I Can’t Be Perfect, But I Can Practice.
My mother was perfect—the perfect wife, mother, chatelaine, hostess, employee—whatever she did, she was perfect at it. As a child, however, I was far from perfect, though I gave it a serious try for many years. I still have a number of complicated feelings and unresolved issues concerning perfection.
Some days, it manifests as an unreasoning perfectionism; other days, it’s a rebellion against perfectionism, and reminding myself that done is better than perfect. Still other days, it comes out as the feeling that since I can’t be perfect, there’s no reason to try. The amount of sleep I’ve had the night before has a significant effect on my perspective (on this and many other things). This struggle with perfection directly affects my relationship with my deities and my attempts to live a life of active belief.
My Gods and Goddesses aren’t perfect, which makes it easier to love Them and understand Them. They don’t require me to be perfect, but They do require that I live my faith—not simply utter prayers and make offerings, but to actually take the lessons and apply them to my self and my life. (Some days, I’d really rather just pay to build a temple and not consider my actions or their consequences—but money is no substitute for action, and one cannot buy enlightenment or self-improvement, no matter how much some new age-type authors might wish us to believe otherwise.)

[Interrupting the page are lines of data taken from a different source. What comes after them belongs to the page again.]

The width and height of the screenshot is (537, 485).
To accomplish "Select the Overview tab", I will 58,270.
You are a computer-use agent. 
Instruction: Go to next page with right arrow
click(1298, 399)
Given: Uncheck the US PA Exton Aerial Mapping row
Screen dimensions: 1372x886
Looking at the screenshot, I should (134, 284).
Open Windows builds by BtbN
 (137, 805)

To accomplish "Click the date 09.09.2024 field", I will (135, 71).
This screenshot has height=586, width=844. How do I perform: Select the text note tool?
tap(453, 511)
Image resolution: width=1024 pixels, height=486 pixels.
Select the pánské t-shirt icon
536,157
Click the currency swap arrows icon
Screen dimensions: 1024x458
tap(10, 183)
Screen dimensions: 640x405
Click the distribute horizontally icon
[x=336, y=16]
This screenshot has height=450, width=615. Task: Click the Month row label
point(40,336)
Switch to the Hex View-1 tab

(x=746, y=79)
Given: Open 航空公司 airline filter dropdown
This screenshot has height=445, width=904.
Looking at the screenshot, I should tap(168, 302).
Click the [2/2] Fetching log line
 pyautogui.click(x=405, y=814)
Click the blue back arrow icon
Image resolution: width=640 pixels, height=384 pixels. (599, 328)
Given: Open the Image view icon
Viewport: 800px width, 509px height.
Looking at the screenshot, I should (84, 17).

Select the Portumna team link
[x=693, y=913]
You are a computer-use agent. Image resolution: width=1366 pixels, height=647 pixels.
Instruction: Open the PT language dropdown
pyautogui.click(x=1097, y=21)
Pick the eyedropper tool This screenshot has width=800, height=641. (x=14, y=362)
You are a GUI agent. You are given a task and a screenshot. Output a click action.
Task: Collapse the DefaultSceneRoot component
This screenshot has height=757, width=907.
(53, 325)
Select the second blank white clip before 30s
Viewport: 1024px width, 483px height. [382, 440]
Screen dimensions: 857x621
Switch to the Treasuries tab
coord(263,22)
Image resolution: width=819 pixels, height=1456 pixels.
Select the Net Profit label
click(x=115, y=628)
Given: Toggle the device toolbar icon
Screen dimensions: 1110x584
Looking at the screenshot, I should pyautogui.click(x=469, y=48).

Some days, I can face myself and say “this thing is good, and this other thing is better than it was, and this thing over here needs so.much.work.” Some days, I don’t want to face any of it—not the good, and especially not the bad/difficult/shadow parts of myself. But if I’m going to declare myself a person of belief, then I need to live that belief, even when it is inconvenient, uncomfortable, or flat-out terrifying. If I don’t bring my whole self to my practice, my practice is incomplete, which is disrespectful to my Gods and Goddesses, and disrespectful to my own soul.
And that’s why it’s called a spiritual practice. We have to practice thinking and acting in the right manner in order to learn the habit, and then practice more in order for the habit to become a reflex. One day, I would like to be able to look at my thoughts and see that the reflex is consistently one of compassion, rather than judgment; that the reflex is one of calm confidence, rather than self-doubt and fear of failure. I will get there, possibly even in this lifetime.
Practice makes perfect, and I have such a long way to go. All I can do is keep going, and keep practicing.